Fossils of the type species, S. mirigiolensis, have been found from the middle Grenzbitumenzone, the oldest strata of Monte San Giorgio in Switzerland, an area well known for its abundant pachypleurosaur remains. The locality dates back to sometime around the Anisian/Ladinian boundary of the Middle Triassic, around 242 Ma, with Serpianosaurus most likely occurring strictly during the latest Anisian. This makes it one of the oldest sauropterygians from Monte San Giorgio, with only the rare pachypleurosaur Odoiporosaurus being older. Certain aspects of its morphology also suggest it is one of the most basal forms.
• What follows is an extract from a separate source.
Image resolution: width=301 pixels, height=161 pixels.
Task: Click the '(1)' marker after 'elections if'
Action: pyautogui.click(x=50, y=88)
In 2013, Cajus G. Diedrich described and named a second species of the genus, S. germanicus, based on a postcranial skeleton and various additional isolated remains from the Karlstadt Formation in Germany. This species represents the oldest well-known record of this genus, as it comes from the upper Pelsonian, dating to the late Anisian stage of the Middle Triassic.
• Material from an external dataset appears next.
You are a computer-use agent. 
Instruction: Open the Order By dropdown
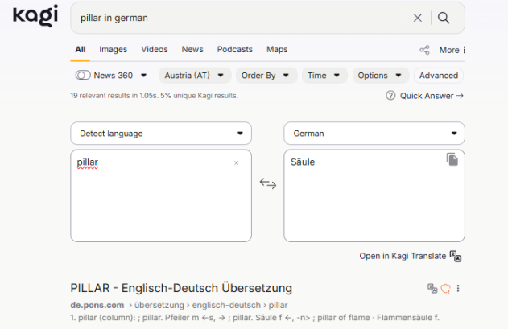pos(265,76)
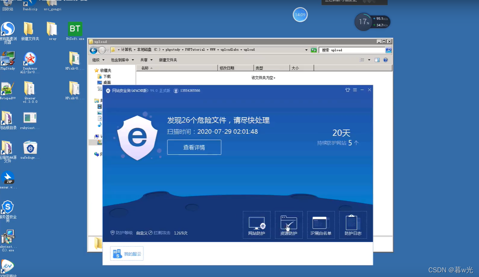
Task: Open Notepad++ from the desktop
Action: (8, 87)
Serpianosaurus can be distinguished from other closely related pachypleurosaurs by its proportionally large skull and straight jaw. Like many other pachypleurosaurs, sexual dimorphism can be seen in Serpianosaurus. Males and females are thought to differ in humeral size and shape. Any pachyostosis of the ribs is absent in Serpianosaurus specimens. It is considered closely related to the genus Neusticosaurus.